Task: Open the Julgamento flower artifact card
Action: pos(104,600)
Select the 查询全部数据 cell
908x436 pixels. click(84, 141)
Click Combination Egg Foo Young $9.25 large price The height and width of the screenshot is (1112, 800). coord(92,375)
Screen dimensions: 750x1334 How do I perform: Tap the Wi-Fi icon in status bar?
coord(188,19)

==

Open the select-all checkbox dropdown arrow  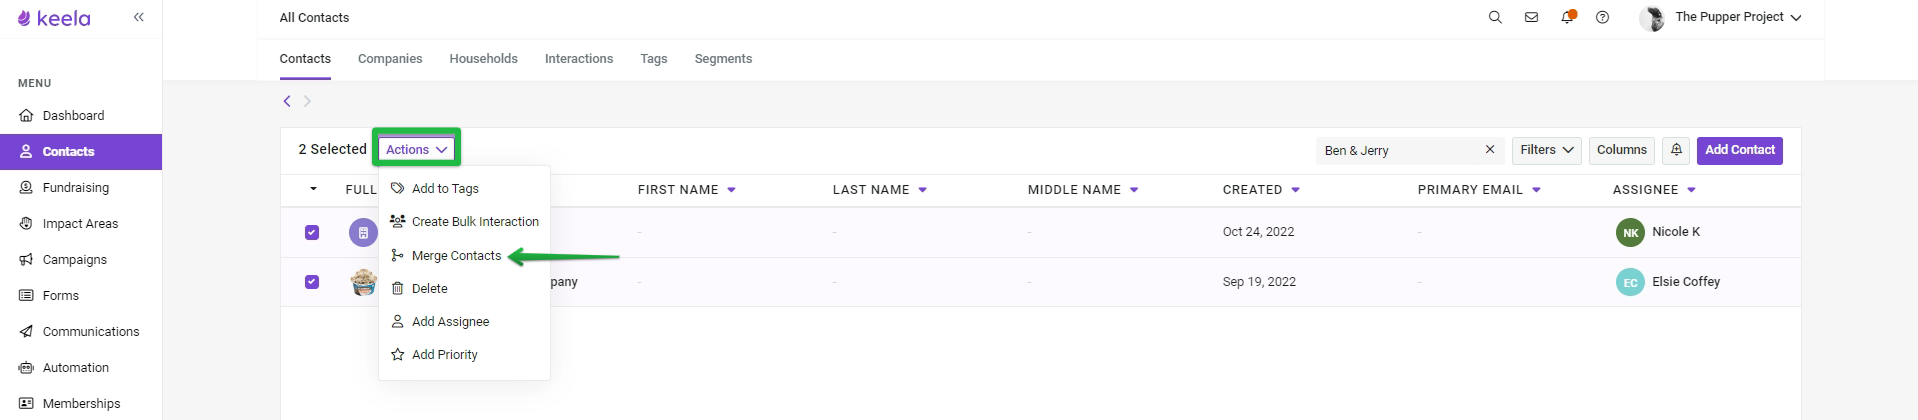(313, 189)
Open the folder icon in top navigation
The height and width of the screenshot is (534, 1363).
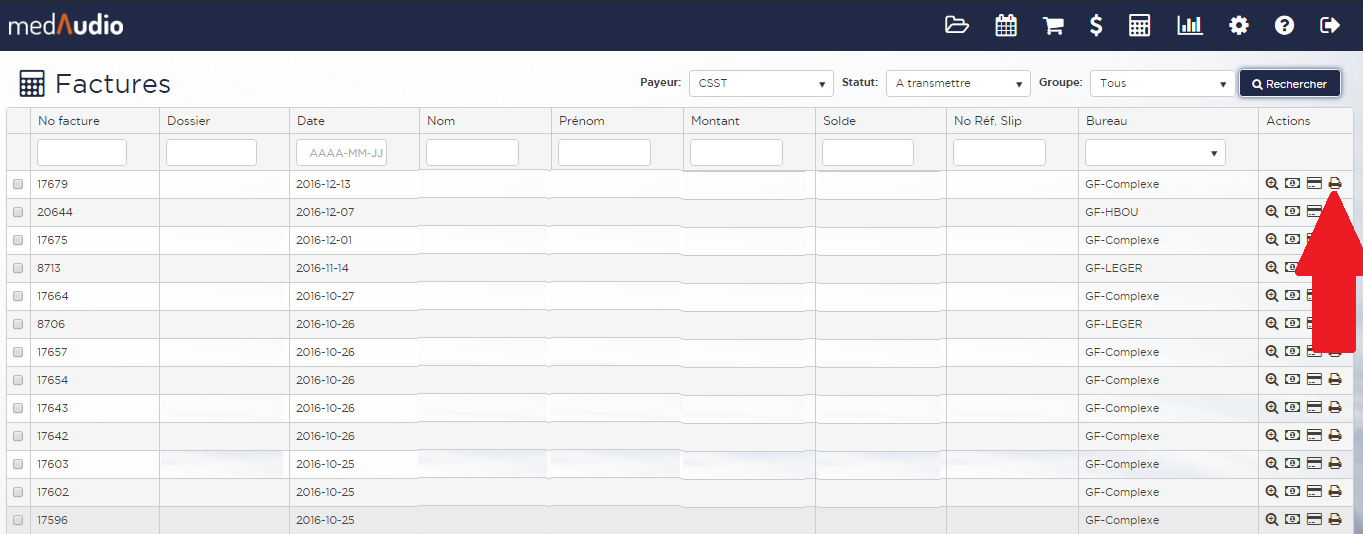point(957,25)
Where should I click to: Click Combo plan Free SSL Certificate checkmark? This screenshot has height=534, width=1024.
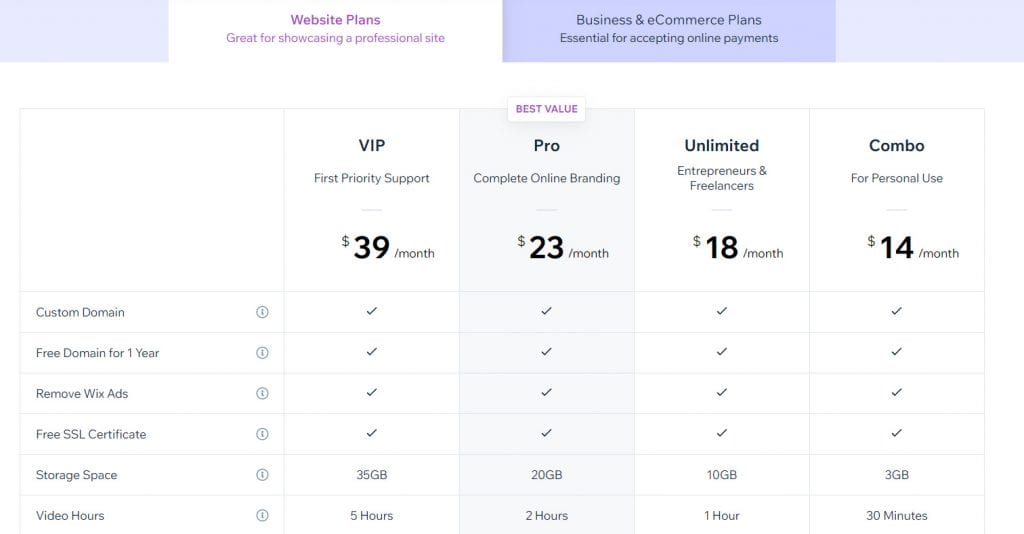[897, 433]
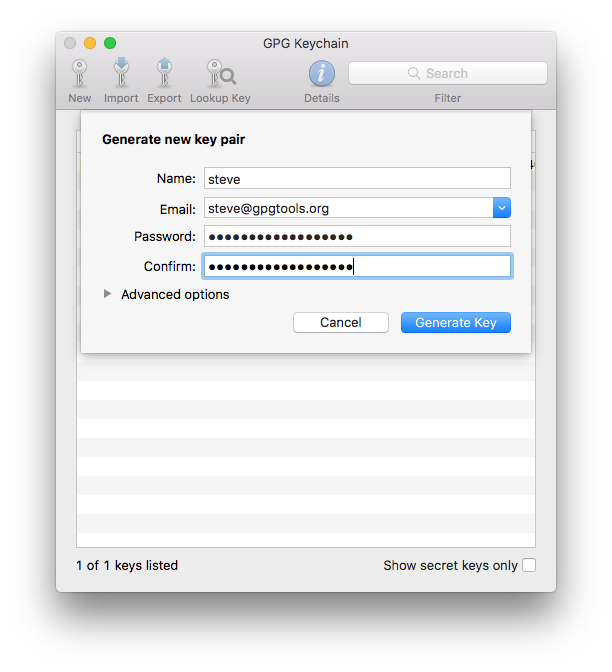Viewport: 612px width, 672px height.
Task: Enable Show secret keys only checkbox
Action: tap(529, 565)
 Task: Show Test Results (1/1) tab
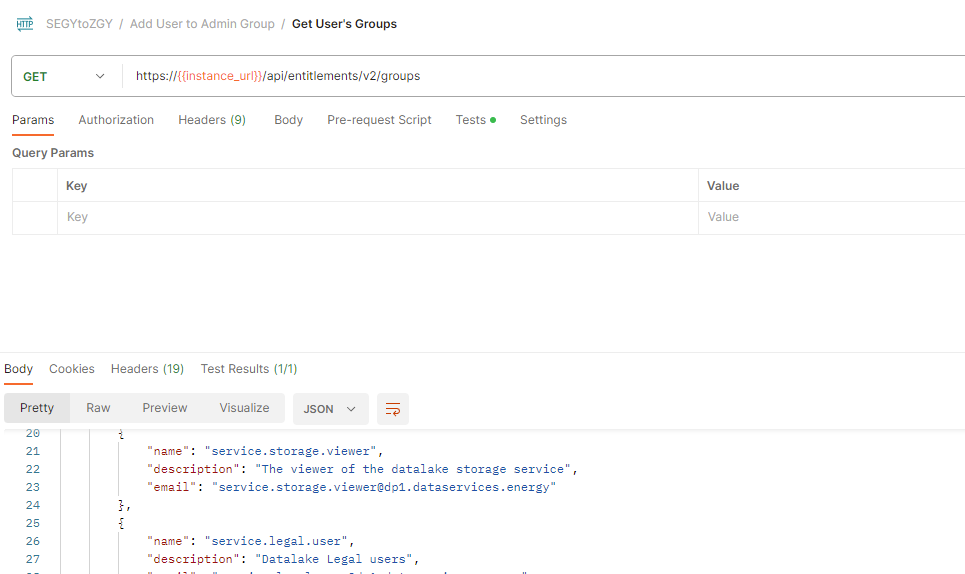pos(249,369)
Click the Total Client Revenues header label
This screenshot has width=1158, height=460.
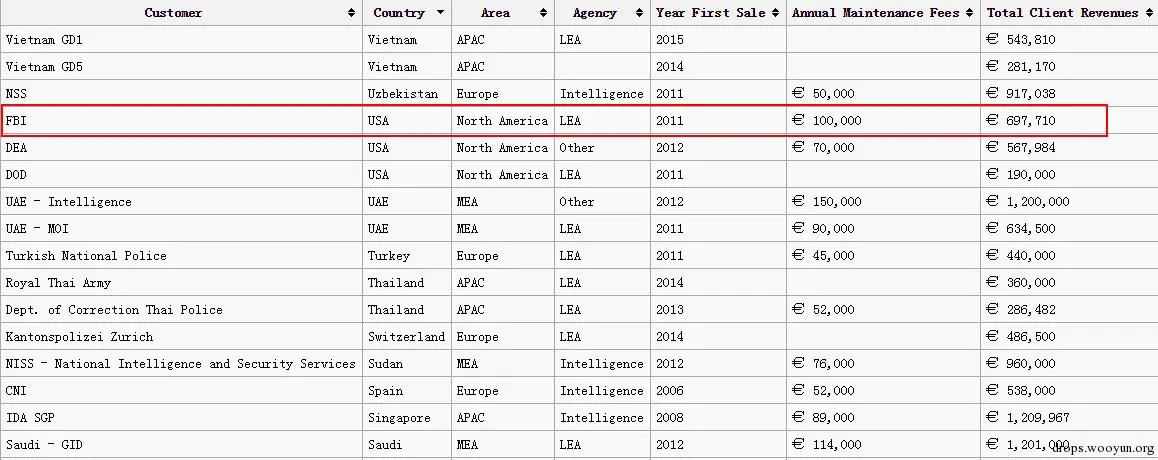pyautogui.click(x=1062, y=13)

==

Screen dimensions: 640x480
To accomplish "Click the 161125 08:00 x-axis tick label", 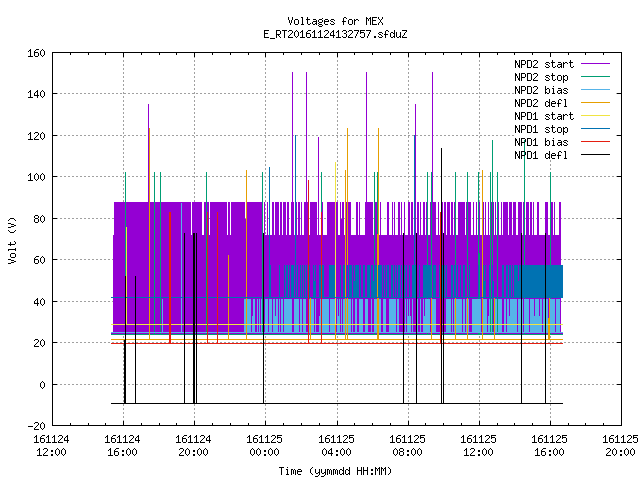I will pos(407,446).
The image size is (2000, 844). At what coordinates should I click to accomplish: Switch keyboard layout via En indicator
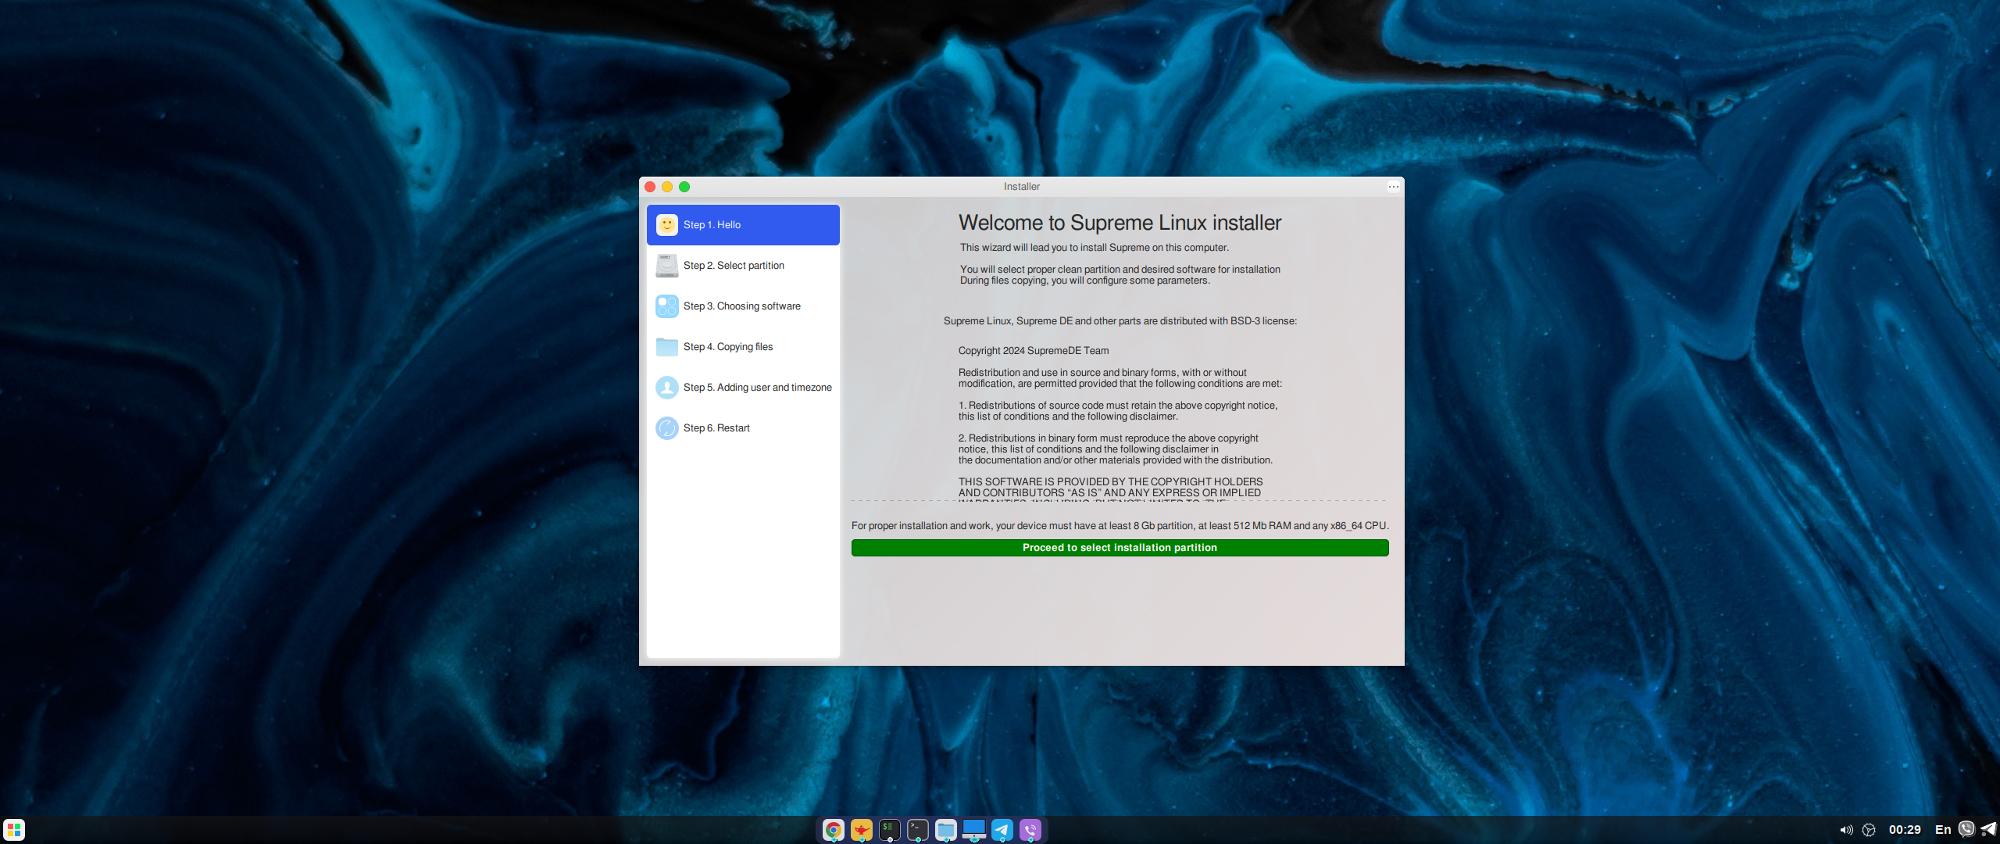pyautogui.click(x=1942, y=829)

## Work task
Each line above from the one with "Select the 查询全部数据 cell" up to and including the one with "Click Combination Egg" must be set down exactly, and no line outside that span may appear.

## Task response
Select the 查询全部数据 cell
908x436 pixels. click(84, 141)
Click Combination Egg Foo Young $9.25 large price The height and width of the screenshot is (1112, 800). coord(92,375)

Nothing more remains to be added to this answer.